Sunday 30 May 2004

Circlesong: Getting ready


Today is the first official day of work on Circlesong. I chose not to bring the keyboard I used when I did the demos. I didn’t want to go back. I will trust what comes ahead.
I felt the same on my first working session with Régine Chopinot. I wanted to get preprared. But a little voice inside me knew better and prevented me from preparing anything, so I went to La Rochelle with lots of doubts and questions but also the certainty that everything will be fine. Once you have to get going, you go.
New ideas are coming to my head. I will keep all the midi programming I had done, but will use them with new sounds. The joy of having a more 'professional' sound. Those demos have done their time now!!! Mario has got hold of excellent software which uses orchestral samples that outrageously sound so live! Even my father suggested that I could have a violin or a viola play on top of sampled strings. 

Friday 28 May 2004

Alfred Brendel in talk


Simon couldn’t resist telling what it was. The surprise. Even though it would no longer be a surprise once he’d have told me.
I was on internet chatting with him, me in Paris, him in Vienna. So after a minute of guessing, I found out he got tickets to see Alfred Brendel playing at the prestigious Musikvereinssaal.
That name is like a ‘madeleine de Proust’. Say it and I would instantly see a scene of my childhood. Not only my times at the piano – which weren’t that joyous then. Maybe one of those harmonious family evenings, with the two parents reading silently and me and my brother making up new games, while a Beethoven or Schubert record would be playing on the stereo.
When I saw Alfred Brendel explaining to the audience his choice for the upcoming concert, I was more moved by the aerial passion he was exhaling, than what he had to say.
Here was a man who’d devoted his entire life to music. I don’t know how he was like as a young artist. It took time, he said. Now he’s taking time, and hopefully, will have a little more time to take.
Non Alfred Brendel hasn’t aged.
And we’re still alive!


Wednesday 26 May 2004

Alfred Brendel


It immediately struck me that the man I saw coming in the shop was Alfred Brendel. Then I thought twice; maybe he just looks like Alfred Brendel. And the man’s eyes were blue. Were Alfred Brendel’s eyes blue? Since I’ve only seen black and white pictures of him, it was impossible for me to tell. That’s the problem when you know somebody from pictures only. You don’t know how they walk, talk, how tall they are, what body language they have. You remember one photograph in particular, but it’s an old one. And if it’s a profile, then you’re done. Do people age in a picture? How did Alfred Brendel age? I thought he would always be the same young man I remembered from the booklet of the Beethoven record set my parents would play when I was a child. How would it feel three decades or so later?
But that man was Alfred Brendel. I heard him talk two days before at the Musikverein, and I saw him walk. I was surprised by how tall he was. I thought he would be the Woody Allen type. Or my father type. But his mild manners are deceiving.

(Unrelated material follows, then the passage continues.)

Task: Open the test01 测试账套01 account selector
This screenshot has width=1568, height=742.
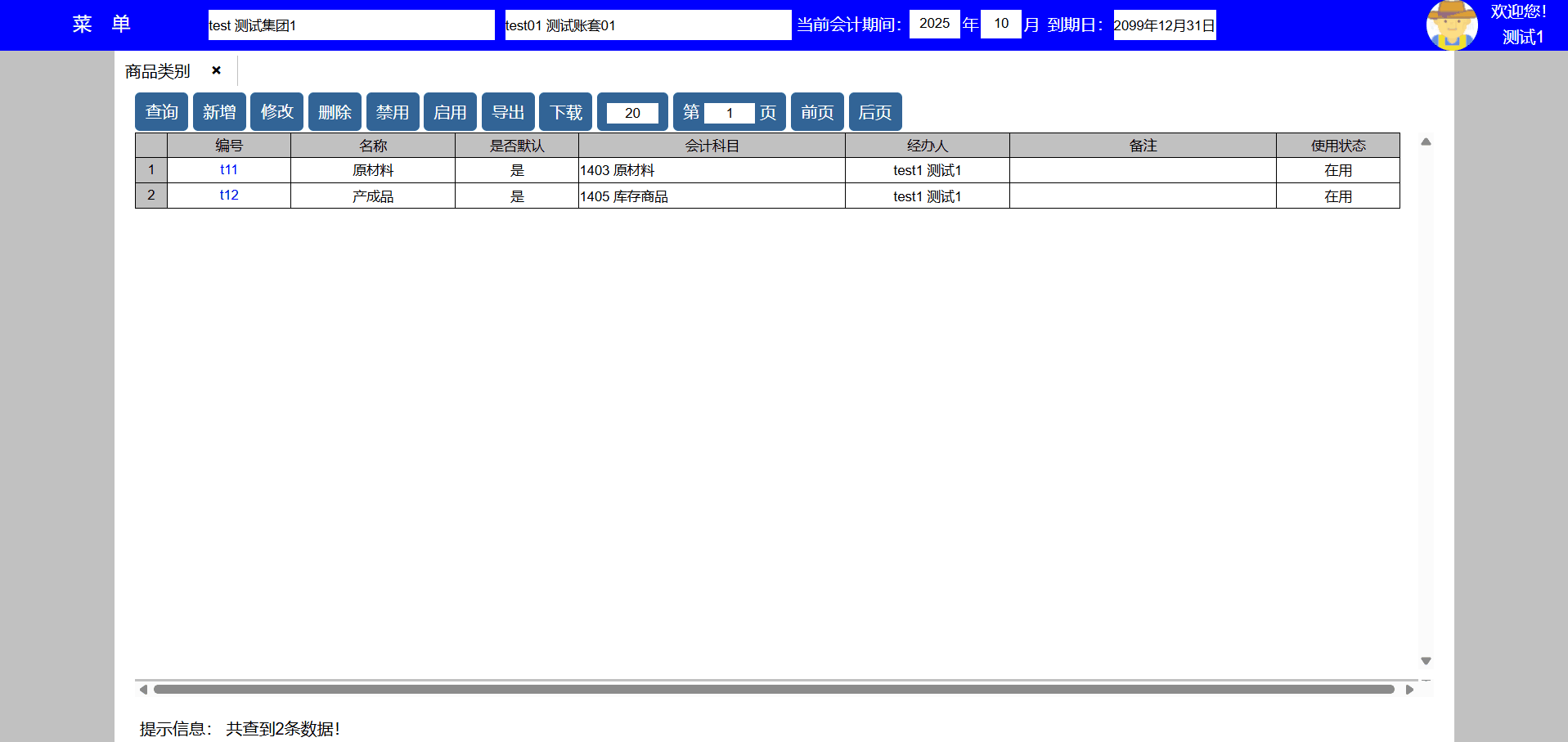Action: click(648, 25)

A open air concert isn’t my ideal of a classical concert. But tonight, Bobby McFerrin is conducting the Wiener Philharmoniker. A celebration for Europe to be taking place at the Schönbrunn Palace garden.
From the crowd that gathered tonight, it could have been a new Woodstock, a pop concert or a demonstration for human rights.
‘Let’s play another polka!’ he said by the end of the concert. ‘That was cool! That was fun!’
That cool rasta man conducting a Viennese waltz was a sight not to be missed. And above all, he didn’t let the orchestra take it for granted. So during the rehearsal, one of the Viennese anthems, ‘Wiener Blut’, was stopped, resumed, stopped again, replayed from the beginning. The program might have been a corny one, but Master McFerring never allowed it be a boring one.